> _Instructions to follow_
Quote the material below exactly as written, from the first line to the line that holds "understand and accept", endpoints included.

BEGIN

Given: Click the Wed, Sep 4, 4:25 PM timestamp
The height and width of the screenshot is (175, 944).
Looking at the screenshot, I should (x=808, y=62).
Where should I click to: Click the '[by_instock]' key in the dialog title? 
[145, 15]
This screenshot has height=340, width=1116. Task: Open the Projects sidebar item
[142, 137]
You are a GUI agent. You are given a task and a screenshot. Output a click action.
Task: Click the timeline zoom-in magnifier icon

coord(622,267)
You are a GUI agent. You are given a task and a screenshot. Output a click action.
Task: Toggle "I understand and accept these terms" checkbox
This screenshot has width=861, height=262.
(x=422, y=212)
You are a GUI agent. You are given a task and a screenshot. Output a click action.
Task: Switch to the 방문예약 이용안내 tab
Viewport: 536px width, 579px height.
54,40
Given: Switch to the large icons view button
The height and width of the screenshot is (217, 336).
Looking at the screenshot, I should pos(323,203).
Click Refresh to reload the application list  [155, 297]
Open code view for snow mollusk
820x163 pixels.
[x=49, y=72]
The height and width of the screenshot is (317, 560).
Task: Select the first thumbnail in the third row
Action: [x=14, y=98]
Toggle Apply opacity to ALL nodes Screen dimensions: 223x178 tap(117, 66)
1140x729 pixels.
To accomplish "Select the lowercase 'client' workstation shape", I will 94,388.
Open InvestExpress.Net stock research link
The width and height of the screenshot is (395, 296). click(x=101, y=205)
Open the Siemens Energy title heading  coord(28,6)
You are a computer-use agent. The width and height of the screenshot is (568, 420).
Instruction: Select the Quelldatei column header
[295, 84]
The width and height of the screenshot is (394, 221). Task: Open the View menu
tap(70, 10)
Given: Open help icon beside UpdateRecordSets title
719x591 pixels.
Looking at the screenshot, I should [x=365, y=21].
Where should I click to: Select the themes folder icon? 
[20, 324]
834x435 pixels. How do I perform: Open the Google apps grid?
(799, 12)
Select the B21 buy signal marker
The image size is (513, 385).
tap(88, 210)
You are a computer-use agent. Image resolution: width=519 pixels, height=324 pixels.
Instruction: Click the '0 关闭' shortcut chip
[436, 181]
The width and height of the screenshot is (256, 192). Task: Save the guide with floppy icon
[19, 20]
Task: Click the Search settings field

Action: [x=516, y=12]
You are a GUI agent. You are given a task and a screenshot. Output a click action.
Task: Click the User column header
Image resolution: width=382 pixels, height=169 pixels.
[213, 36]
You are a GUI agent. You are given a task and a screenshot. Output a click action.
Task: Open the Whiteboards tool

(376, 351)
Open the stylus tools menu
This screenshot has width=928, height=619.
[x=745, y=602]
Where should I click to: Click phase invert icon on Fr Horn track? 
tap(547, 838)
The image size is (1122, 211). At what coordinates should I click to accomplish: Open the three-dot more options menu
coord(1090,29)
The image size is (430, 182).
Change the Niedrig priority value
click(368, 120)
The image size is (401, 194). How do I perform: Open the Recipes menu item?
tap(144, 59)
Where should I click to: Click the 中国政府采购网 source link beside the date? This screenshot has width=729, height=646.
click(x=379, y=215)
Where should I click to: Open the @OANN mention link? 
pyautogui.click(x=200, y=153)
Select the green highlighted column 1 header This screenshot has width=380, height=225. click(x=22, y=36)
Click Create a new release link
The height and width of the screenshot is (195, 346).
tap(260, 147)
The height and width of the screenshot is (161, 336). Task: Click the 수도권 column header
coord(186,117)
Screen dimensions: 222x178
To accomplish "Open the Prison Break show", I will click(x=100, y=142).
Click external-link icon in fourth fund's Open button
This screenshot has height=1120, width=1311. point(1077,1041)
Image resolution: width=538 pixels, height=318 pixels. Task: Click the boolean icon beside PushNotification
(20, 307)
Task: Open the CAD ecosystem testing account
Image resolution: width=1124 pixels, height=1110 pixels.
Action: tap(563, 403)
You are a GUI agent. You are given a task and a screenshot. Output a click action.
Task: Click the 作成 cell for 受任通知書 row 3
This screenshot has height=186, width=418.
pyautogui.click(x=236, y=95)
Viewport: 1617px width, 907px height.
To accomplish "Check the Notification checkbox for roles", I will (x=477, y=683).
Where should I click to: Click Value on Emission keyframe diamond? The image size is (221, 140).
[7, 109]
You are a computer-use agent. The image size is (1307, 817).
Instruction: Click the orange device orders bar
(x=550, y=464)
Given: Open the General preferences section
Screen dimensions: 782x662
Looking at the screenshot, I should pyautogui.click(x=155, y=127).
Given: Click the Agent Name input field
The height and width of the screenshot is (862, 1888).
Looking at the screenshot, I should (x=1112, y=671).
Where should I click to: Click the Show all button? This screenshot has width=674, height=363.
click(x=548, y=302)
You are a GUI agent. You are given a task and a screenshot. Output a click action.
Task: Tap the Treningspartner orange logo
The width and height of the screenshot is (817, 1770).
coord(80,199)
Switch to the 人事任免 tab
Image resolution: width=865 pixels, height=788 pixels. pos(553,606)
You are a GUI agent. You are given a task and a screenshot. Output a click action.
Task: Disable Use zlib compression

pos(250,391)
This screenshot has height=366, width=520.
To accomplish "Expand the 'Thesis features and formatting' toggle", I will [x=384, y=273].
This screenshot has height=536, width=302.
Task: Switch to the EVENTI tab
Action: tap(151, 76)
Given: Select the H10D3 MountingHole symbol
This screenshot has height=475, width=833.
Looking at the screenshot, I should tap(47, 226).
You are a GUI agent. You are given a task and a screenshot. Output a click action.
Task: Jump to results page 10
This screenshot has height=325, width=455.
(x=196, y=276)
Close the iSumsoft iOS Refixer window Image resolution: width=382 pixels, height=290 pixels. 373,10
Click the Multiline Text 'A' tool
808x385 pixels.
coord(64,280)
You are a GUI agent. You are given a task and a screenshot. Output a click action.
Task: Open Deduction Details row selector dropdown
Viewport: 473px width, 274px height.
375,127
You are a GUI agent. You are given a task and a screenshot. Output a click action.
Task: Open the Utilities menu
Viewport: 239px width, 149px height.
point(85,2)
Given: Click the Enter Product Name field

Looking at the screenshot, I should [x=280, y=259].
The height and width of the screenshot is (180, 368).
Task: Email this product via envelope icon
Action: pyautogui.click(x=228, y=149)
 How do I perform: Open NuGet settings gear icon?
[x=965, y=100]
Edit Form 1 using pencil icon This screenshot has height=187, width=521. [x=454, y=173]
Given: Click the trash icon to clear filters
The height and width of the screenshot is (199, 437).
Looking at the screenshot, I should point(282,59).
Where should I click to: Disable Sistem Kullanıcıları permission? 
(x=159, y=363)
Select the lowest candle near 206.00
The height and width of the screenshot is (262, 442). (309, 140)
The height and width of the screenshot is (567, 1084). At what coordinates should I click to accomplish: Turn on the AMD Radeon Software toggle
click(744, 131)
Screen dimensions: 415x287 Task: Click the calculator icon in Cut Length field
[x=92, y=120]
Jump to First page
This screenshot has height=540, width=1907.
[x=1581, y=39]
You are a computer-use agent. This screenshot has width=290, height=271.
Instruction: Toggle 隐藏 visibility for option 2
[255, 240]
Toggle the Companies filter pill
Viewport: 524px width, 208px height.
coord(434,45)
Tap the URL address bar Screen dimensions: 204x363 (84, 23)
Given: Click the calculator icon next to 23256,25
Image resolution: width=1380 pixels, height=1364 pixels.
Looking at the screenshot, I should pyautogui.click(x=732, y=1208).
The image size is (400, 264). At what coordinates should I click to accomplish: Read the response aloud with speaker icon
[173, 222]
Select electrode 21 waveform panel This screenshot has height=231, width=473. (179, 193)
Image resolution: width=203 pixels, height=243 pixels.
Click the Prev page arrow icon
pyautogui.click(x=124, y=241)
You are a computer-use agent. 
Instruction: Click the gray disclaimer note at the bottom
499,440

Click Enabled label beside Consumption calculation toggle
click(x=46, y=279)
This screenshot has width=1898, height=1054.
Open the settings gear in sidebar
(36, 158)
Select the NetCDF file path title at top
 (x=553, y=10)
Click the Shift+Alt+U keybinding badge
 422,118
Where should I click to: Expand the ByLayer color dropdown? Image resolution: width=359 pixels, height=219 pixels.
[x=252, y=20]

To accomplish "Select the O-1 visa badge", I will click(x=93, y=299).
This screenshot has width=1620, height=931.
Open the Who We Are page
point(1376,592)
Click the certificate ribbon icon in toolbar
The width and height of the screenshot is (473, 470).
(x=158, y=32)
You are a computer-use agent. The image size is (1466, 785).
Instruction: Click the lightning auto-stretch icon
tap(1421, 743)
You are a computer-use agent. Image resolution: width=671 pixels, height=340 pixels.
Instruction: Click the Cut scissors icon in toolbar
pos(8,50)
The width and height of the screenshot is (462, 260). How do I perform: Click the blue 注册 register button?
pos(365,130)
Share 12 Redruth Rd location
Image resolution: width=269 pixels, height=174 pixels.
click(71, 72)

END

> _Answer for this exercise_
Given: Click the Wed, Sep 4, 4:25 PM timestamp
The height and width of the screenshot is (175, 944).
Looking at the screenshot, I should (x=808, y=62).
Where should I click to: Click the '[by_instock]' key in the dialog title? 
[145, 15]
This screenshot has height=340, width=1116. Task: Open the Projects sidebar item
[142, 137]
You are a GUI agent. You are given a task and a screenshot. Output a click action.
Task: Click the timeline zoom-in magnifier icon

coord(622,267)
You are a GUI agent. You are given a task and a screenshot. Output a click action.
Task: Toggle "I understand and accept these terms" checkbox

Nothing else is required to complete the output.